Cape Town - Government is "concerned" about Eskom's confidential electricity tariff agreements with large industrial groups, Public Enterprises Minister Barbara Hogan said on Friday.
However, this does not imply the power utility is engaged in a myriad of secret and preferential price agreements, she said in Eskom's defence during a meeting with parliament's public enterprises committee.
DA MP Pieter van Dalen said: "I want to know from the department: do you know about these secret contracts and do you have scrutiny over them, or are they secret for you too?"
This follows numerous reports that Eskom is effectively subsidising some of its industrial customers by selling them electricity below costs.
The Mozal aluminium smelter in Mozambique, for example, paid about 14.8c/kWh for power last year when Eskom calculated its "average total cost" of producing electricity at 27.3c a unit.
BHP Billiton's southern African aluminum smelters have also been fingered in this controversy for receiving electricity at discounted prices.
Earlier this week, Fin24.com's sister publication Sake24 announced it is suing Eskom to disclose the exact details of these contracts.
MPs also demanded details of deals the power supplier struck with a further 138 companies. Hogan responded that these contracts had been negotiated and monitored by energy regulator Nersa, and that the information is publicly available.

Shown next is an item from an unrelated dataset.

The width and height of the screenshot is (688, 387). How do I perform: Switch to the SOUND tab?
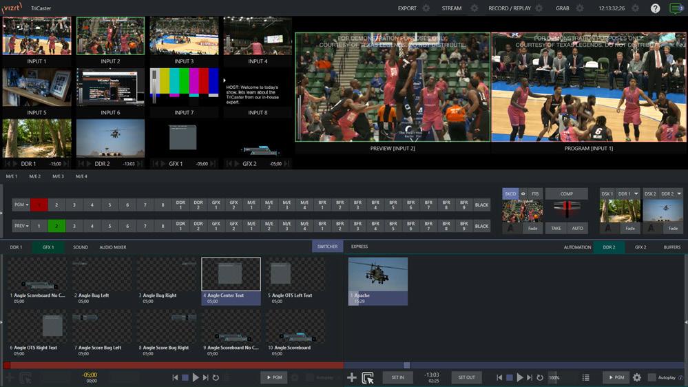click(81, 247)
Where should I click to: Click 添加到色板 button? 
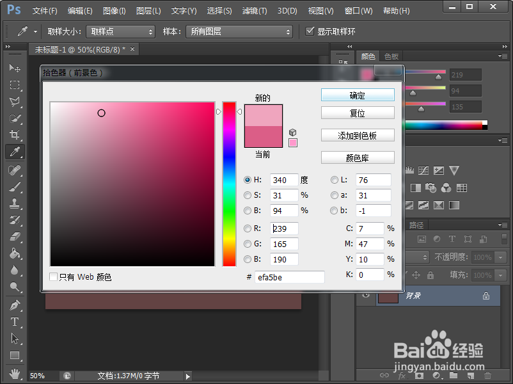point(358,135)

Hogan, however, said government was "equally concerned" about the preferential pricing agreements struck during the apartheid era to attract foreign investment to the country.
"It is a matter we are actively pursuing at the moment. I have had a detailed briefing from Nersa so I do know all the details," said Hogan. She stressed that the main priority was to find out what level of flexibility these contracts offered, as the country could no longer afford them.
Hogan agreed to another meeting with the committee in which these tariffs would be fully explained.
Committee chairperson Vytjie Mentor said it was critical for someone to "[keep] an eye over cross-subsidisation" so that no company gets electricity cheaply while consumers cough up for ever-increasing tariffs.